DIRECTIVE → Copy the following material verbatim.

AVAILABLE RECORDS →

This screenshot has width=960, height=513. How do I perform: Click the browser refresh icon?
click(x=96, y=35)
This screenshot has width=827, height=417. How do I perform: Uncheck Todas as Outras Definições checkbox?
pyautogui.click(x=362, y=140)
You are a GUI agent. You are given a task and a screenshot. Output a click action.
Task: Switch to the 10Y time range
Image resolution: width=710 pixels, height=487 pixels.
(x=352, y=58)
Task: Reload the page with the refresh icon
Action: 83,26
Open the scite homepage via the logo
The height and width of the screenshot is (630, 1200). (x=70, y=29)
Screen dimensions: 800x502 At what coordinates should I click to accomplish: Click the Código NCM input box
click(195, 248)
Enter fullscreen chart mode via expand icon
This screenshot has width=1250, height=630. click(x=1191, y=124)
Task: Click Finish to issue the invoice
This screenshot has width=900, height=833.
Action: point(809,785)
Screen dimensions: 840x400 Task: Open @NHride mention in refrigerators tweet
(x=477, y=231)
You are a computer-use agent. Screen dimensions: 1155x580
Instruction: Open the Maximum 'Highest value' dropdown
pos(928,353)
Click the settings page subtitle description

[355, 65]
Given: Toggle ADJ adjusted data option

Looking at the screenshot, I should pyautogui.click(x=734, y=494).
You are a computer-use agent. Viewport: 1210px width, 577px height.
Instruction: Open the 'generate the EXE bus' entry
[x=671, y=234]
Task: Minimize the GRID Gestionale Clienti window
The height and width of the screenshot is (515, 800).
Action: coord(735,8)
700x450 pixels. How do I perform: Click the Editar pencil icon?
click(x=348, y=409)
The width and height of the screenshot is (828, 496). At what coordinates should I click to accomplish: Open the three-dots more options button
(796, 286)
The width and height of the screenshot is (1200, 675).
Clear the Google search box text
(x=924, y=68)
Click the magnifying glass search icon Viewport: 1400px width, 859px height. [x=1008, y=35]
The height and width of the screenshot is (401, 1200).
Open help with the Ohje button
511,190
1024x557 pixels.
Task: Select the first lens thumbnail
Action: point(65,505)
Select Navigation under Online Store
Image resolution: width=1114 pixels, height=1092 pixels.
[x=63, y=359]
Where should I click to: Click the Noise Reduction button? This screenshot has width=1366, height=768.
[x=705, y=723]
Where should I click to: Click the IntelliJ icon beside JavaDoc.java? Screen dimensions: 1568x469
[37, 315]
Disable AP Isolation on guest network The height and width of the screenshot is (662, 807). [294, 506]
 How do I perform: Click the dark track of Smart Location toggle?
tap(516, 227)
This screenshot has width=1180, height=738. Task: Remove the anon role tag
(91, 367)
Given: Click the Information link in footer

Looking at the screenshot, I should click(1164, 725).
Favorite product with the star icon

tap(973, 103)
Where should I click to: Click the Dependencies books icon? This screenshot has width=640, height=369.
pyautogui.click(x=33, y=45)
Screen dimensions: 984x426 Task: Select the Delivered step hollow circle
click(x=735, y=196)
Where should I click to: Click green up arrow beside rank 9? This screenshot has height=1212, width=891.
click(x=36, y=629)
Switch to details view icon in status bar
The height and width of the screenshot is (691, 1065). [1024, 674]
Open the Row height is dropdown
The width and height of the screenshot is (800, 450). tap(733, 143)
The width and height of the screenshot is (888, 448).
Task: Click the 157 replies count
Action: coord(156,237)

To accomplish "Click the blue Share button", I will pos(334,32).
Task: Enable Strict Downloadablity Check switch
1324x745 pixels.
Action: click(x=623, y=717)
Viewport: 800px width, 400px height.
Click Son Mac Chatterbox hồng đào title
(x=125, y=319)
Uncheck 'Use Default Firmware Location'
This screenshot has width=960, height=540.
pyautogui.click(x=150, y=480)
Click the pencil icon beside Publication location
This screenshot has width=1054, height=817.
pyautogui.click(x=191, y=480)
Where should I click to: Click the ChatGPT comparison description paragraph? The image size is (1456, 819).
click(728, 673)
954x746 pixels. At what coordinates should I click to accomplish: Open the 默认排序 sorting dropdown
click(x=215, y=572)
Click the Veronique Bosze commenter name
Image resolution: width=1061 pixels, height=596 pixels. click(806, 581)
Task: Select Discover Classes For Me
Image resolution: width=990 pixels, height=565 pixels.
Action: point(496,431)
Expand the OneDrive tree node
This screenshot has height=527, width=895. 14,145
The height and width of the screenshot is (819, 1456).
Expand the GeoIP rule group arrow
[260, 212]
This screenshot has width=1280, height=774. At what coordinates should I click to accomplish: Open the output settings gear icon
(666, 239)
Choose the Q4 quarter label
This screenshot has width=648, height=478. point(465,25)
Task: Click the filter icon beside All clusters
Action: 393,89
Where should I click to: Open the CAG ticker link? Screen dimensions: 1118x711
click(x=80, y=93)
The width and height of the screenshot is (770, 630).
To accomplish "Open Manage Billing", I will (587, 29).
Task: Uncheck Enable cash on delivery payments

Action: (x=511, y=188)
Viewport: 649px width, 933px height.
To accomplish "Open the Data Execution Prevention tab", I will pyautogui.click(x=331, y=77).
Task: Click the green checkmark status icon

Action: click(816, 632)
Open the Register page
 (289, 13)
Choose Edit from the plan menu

TASK SOLUTION →
This screenshot has width=960, height=513. How do I perform: Click the browser refresh icon?
click(x=96, y=35)
This screenshot has width=827, height=417. How do I perform: Uncheck Todas as Outras Definições checkbox?
pyautogui.click(x=362, y=140)
You are a GUI agent. You are given a task and a screenshot. Output a click action.
Task: Switch to the 10Y time range
Image resolution: width=710 pixels, height=487 pixels.
(x=352, y=58)
Task: Reload the page with the refresh icon
Action: 83,26
Open the scite homepage via the logo
The height and width of the screenshot is (630, 1200). (x=70, y=29)
Screen dimensions: 800x502 At what coordinates should I click to accomplish: Click the Código NCM input box
click(195, 248)
Enter fullscreen chart mode via expand icon
This screenshot has width=1250, height=630. click(x=1191, y=124)
Task: Click Finish to issue the invoice
This screenshot has width=900, height=833.
Action: point(809,785)
Screen dimensions: 840x400 Task: Open @NHride mention in refrigerators tweet
(x=477, y=231)
You are a computer-use agent. Screen dimensions: 1155x580
Instruction: Open the Maximum 'Highest value' dropdown
pos(928,353)
Click the settings page subtitle description

[355, 65]
Given: Toggle ADJ adjusted data option

Looking at the screenshot, I should pyautogui.click(x=734, y=494).
You are a computer-use agent. Viewport: 1210px width, 577px height.
Instruction: Open the 'generate the EXE bus' entry
[x=671, y=234]
Task: Minimize the GRID Gestionale Clienti window
The height and width of the screenshot is (515, 800).
Action: coord(735,8)
700x450 pixels. How do I perform: Click the Editar pencil icon?
click(x=348, y=409)
The width and height of the screenshot is (828, 496). At what coordinates should I click to accomplish: Open the three-dots more options button
(796, 286)
The width and height of the screenshot is (1200, 675).
Clear the Google search box text
(x=924, y=68)
Click the magnifying glass search icon Viewport: 1400px width, 859px height. [x=1008, y=35]
The height and width of the screenshot is (401, 1200).
Open help with the Ohje button
511,190
1024x557 pixels.
Task: Select the first lens thumbnail
Action: point(65,505)
Select Navigation under Online Store
Image resolution: width=1114 pixels, height=1092 pixels.
[x=63, y=359]
Where should I click to: Click the Noise Reduction button? This screenshot has width=1366, height=768.
[x=705, y=723]
Where should I click to: Click the IntelliJ icon beside JavaDoc.java? Screen dimensions: 1568x469
[37, 315]
Disable AP Isolation on guest network The height and width of the screenshot is (662, 807). [294, 506]
 How do I perform: Click the dark track of Smart Location toggle?
tap(516, 227)
This screenshot has width=1180, height=738. Task: Remove the anon role tag
(91, 367)
Given: Click the Information link in footer

Looking at the screenshot, I should click(1164, 725).
Favorite product with the star icon

tap(973, 103)
Where should I click to: Click the Dependencies books icon? This screenshot has width=640, height=369.
pyautogui.click(x=33, y=45)
Screen dimensions: 984x426 Task: Select the Delivered step hollow circle
click(x=735, y=196)
Where should I click to: Click green up arrow beside rank 9? This screenshot has height=1212, width=891.
click(x=36, y=629)
Switch to details view icon in status bar
The height and width of the screenshot is (691, 1065). [1024, 674]
Open the Row height is dropdown
The width and height of the screenshot is (800, 450). tap(733, 143)
The width and height of the screenshot is (888, 448).
Task: Click the 157 replies count
Action: coord(156,237)

To accomplish "Click the blue Share button", I will pos(334,32).
Task: Enable Strict Downloadablity Check switch
1324x745 pixels.
Action: click(x=623, y=717)
Viewport: 800px width, 400px height.
Click Son Mac Chatterbox hồng đào title
(x=125, y=319)
Uncheck 'Use Default Firmware Location'
This screenshot has width=960, height=540.
pyautogui.click(x=150, y=480)
Click the pencil icon beside Publication location
This screenshot has width=1054, height=817.
pyautogui.click(x=191, y=480)
Where should I click to: Click the ChatGPT comparison description paragraph? The image size is (1456, 819).
click(728, 673)
954x746 pixels. At what coordinates should I click to accomplish: Open the 默认排序 sorting dropdown
click(x=215, y=572)
Click the Veronique Bosze commenter name
Image resolution: width=1061 pixels, height=596 pixels. click(806, 581)
Task: Select Discover Classes For Me
Image resolution: width=990 pixels, height=565 pixels.
Action: point(496,431)
Expand the OneDrive tree node
This screenshot has height=527, width=895. 14,145
The height and width of the screenshot is (819, 1456).
Expand the GeoIP rule group arrow
[260, 212]
This screenshot has width=1280, height=774. At what coordinates should I click to accomplish: Open the output settings gear icon
(666, 239)
Choose the Q4 quarter label
This screenshot has width=648, height=478. point(465,25)
Task: Click the filter icon beside All clusters
Action: 393,89
Where should I click to: Open the CAG ticker link? Screen dimensions: 1118x711
click(x=80, y=93)
The width and height of the screenshot is (770, 630).
To accomplish "Open Manage Billing", I will (587, 29).
Task: Uncheck Enable cash on delivery payments

Action: (x=511, y=188)
Viewport: 649px width, 933px height.
To accomplish "Open the Data Execution Prevention tab", I will pyautogui.click(x=331, y=77).
Task: Click the green checkmark status icon

Action: click(816, 632)
Open the Register page
 (289, 13)
Choose Edit from the plan menu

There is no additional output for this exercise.